(Dataset entries)

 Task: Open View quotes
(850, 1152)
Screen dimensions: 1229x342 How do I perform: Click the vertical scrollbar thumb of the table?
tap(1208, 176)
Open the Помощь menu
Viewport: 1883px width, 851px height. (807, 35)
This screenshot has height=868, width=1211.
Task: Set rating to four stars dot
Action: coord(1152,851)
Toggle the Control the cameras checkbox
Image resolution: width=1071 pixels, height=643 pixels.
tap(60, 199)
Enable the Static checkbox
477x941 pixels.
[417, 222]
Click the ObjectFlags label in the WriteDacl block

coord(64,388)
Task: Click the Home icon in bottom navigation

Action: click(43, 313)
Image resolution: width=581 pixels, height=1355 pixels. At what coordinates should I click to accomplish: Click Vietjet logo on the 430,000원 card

# WORK INSTRUCTION:
Restate the data verbatim through the "Toggle the Control the cameras checkbox" line.

# RESPONSE TO THE EXERCISE:
 Task: Open View quotes
(850, 1152)
Screen dimensions: 1229x342 How do I perform: Click the vertical scrollbar thumb of the table?
tap(1208, 176)
Open the Помощь menu
Viewport: 1883px width, 851px height. (807, 35)
This screenshot has height=868, width=1211.
Task: Set rating to four stars dot
Action: coord(1152,851)
Toggle the Control the cameras checkbox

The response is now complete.